Personal information
- Born: David Arturovich Paravyan 8 March 1998 (age 28) Moscow, Russia

Chess career
- Country: Russia (until 2022); FIDE (since 2022);
- Title: Grandmaster (2017)
- FIDE rating: 2584 (July 2026)
- Peak rating: 2660 (September 2021)
- Peak ranking: No. 78 (September 2021)

= David Paravyan =

Russian chess grandmaster (born 1998)

David Arturovich Paravyan (Давид Артурович Паравян; born 8 March 1998) is a Russian chess player of Armenian descent, who was awarded the title of grandmaster by FIDE in 2017.

==Chess career==
Born in Moscow, Paravyan received the international master title in 2013 and the grandmaster title in 2017.

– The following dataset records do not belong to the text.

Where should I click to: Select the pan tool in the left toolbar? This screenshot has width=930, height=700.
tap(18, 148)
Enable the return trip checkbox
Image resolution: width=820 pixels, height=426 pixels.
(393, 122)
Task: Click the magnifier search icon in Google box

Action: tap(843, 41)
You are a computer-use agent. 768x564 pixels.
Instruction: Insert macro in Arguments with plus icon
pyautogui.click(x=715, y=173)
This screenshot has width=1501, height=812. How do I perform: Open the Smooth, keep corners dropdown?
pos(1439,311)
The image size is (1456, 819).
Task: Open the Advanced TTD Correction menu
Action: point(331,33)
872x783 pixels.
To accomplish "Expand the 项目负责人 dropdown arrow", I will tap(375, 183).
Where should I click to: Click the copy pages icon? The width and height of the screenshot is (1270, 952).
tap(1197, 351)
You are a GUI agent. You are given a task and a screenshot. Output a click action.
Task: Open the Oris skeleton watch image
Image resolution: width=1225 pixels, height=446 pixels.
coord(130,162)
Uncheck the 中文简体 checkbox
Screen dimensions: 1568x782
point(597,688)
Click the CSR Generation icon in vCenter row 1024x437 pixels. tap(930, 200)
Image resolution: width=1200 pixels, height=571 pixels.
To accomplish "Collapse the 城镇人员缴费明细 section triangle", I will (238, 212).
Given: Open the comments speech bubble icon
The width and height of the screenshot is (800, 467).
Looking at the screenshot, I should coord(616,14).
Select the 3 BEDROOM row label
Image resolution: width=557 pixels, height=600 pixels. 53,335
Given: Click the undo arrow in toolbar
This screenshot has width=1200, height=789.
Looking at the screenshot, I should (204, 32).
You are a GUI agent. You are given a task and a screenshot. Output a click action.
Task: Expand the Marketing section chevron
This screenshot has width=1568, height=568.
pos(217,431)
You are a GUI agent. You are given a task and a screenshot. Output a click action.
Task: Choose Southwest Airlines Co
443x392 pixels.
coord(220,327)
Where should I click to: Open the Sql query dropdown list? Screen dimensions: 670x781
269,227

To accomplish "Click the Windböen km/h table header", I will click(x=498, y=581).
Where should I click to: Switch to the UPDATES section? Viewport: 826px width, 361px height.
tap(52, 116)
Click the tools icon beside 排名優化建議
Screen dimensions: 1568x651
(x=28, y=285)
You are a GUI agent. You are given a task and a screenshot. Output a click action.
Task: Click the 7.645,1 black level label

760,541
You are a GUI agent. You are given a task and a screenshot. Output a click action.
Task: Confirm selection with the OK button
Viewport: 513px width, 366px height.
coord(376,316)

In February 2018, Paravyan participated in the Aeroflot Open tournament. He finished eleventh out of 92, scoring 5½ points from 9 games (+4–2=3). The following year, Paravyan competed in the FIDE Grand Swiss Tournament 2019, held on the Isle of Man from 10 to 21 October. He finished tenth with a score of 7/11 (+4–1=6) for a of 2774. He won the Gibraltar Masters open tournament in January 2020. After tying for first on a score of 7½/10 (+5–0=5), Paravyan won a four-way playoff to take the title. He defeated Wang Hao in the finals.

Paravyan was one of the FIDE President's Nominees for the 2021 FIDE World Cup, where he defeated IM Mohamed Tissir in the first round and GM Alexander Onischuk in the second round before being eliminated by GM Maxime Vachier-Lagrave in the third round.